WorkerPool

This section describes the different ways of creating and setting up a mpire.WorkerPool instance.

Starting a WorkerPool

The mpire.WorkerPool class controls a pool of worker processes similarly to a multiprocessing.Pool. It contains all the map like functions (with the addition of mpire.WorkerPool.map_unordered()), but currently lacks the apply and apply_async functions.

An mpire.WorkerPool can be started in two different ways. The first and recommended way to do so is using a context manager:

from mpire import WorkerPool

# Start a pool of 4 workers
with WorkerPool(n_jobs=4) as pool:
    # Do some processing here
    pass

The with statement takes care of properly joining/terminating the spawned worker processes after the block has ended.

The other way is to do it manually:

# Start a pool of 4 workers
pool = WorkerPool(n_jobs=4)

# Do some processing here
pass

# Only needed when keep_alive=True:
# Clean up pool (this will block until all processing has completed)
pool.stop_and_join()

# In the case you want to kill the processes, even though they are still busy
pool.terminate()

When using n_jobs=None MPIRE will spawn as many processes as there are CPUs on your system. Specifying more jobs than you have CPUs is, of course, possible as well.

Warning

In the manual approach, the results queue should be drained first before joining the workers, otherwise you can get a deadlock. If you want to join either way, use mpire.WorkerPool.terminate(). For more information, see the warnings in the Python docs here.

Nested WorkerPools

By default, the mpire.WorkerPool class spawns daemon child processes who are not able to create child processes themselves, so nested pools are not allowed. There’s an option to create non-daemon child processes to allow for nested structures:

def job(...)
    with WorkerPool(n_jobs=4) as p:
        # Do some work
        results = p.map(...)

with WorkerPool(n_jobs=4, daemon=True) as pool:
    # This will raise an AssertionError telling you daemon processes
    # can't start child processes
    pool.map(job, ...)

with WorkerPool(n_jobs=4, daemon=False) as pool:
    # This will work just fine
    pool.map(job, ...)

Note

Nested pools aren’t supported when using threading.

Note

Due to a strange bug in Python, using forkserver as start method in a nested pool is not allowed when the outer pool is using fork, as the forkserver will not have been started there. For it to work your outer pool will have to have either spawn or forkserver as start method.

Warning

Nested pools aren’t production ready. Error handling and keyboard interrupts when using nested pools can, on some rare occassions (~1% of the time), still cause deadlocks. Use at your own risk.

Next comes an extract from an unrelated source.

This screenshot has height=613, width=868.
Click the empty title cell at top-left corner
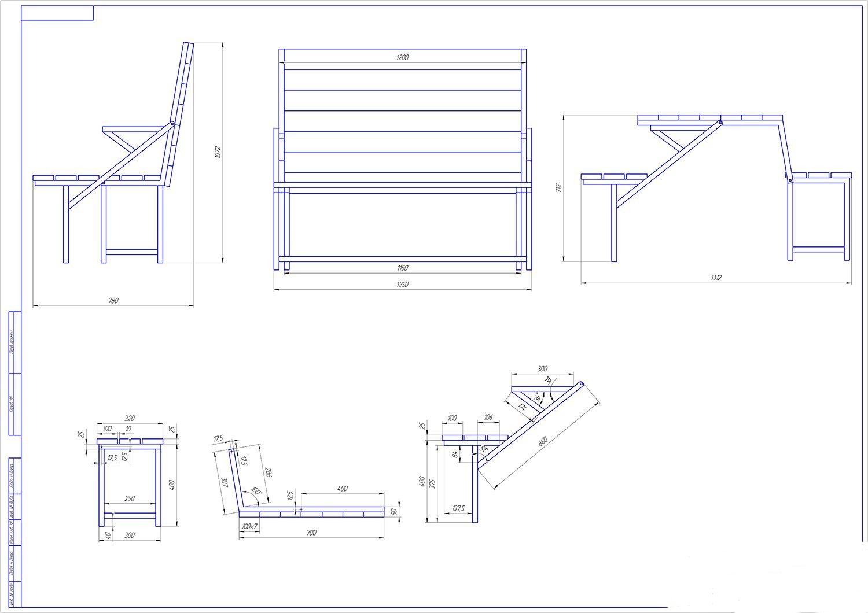[57, 13]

When a function is guaranteed to finish successfully, using nested pools is absolutely fine.

CPU pinning

You can pin the child processes of mpire.WorkerPool to specific CPUs by using the cpu_ids parameter in the constructor:

# Pin the two child processes to CPUs 2 and 3
with WorkerPool(n_jobs=2, cpu_ids=[2, 3]) as pool:
    ...

# Pin the child processes to CPUs 40-59
with WorkerPool(n_jobs=20, cpu_ids=list(range(40, 60))) as pool:
    ...

# All child processes have to share a single core:
with WorkerPool(n_jobs=4, cpu_ids=[0]) as pool:
    ...

# All child processes have to share multiple cores, namely 4-7:
with WorkerPool(n_jobs=4, cpu_ids=[[4, 5, 6, 7]]) as pool:
    ...

# Each child process can use two distinctive cores:
with WorkerPool(n_jobs=4, cpu_ids=[[0, 1], [2, 3], [4, 5], [6, 7]]) as pool:
    ...

CPU IDs have to be positive integers, not exceeding the number of CPUs available (which can be retrieved by using mpire.cpu_count()). Use None to disable CPU pinning (which is the default).

Note

Pinning processes to CPU IDs doesn’t work when using threading.

Accessing the worker ID

Each worker in MPIRE is given an integer ID to distinguish them. Worker #1 will have ID 0, #2 will have ID 1, etc. Sometimes it can be useful to have access to this ID. For example, when you have a shared array of which the size equals the number of workers and you want worker #1 only to access the first element, and worker #2 only to access the second element, and so on.

By default, the worker ID is not passed on. You can enable/disable this by setting the pass_worker_id flag:

def square_sum(worker_id, shared_objects, x):
    # Even though the shared objects is a single container, we 'unpack' it anyway
    results_container = shared_objects

    # Square and sum
    results_container[worker_id] += x * x

# Use a shared array of size equal to the number of jobs to store the results
results_container = Array('f', 4, lock=False)

with WorkerPool(n_jobs=4, shared_objects=results_container, pass_worker_id=True) as pool:
    # Square the results and store them in the results container
    pool.map_unordered(square_sum, range(100))

Important

The worker ID will always be the first argument passed on to the provided function pointer.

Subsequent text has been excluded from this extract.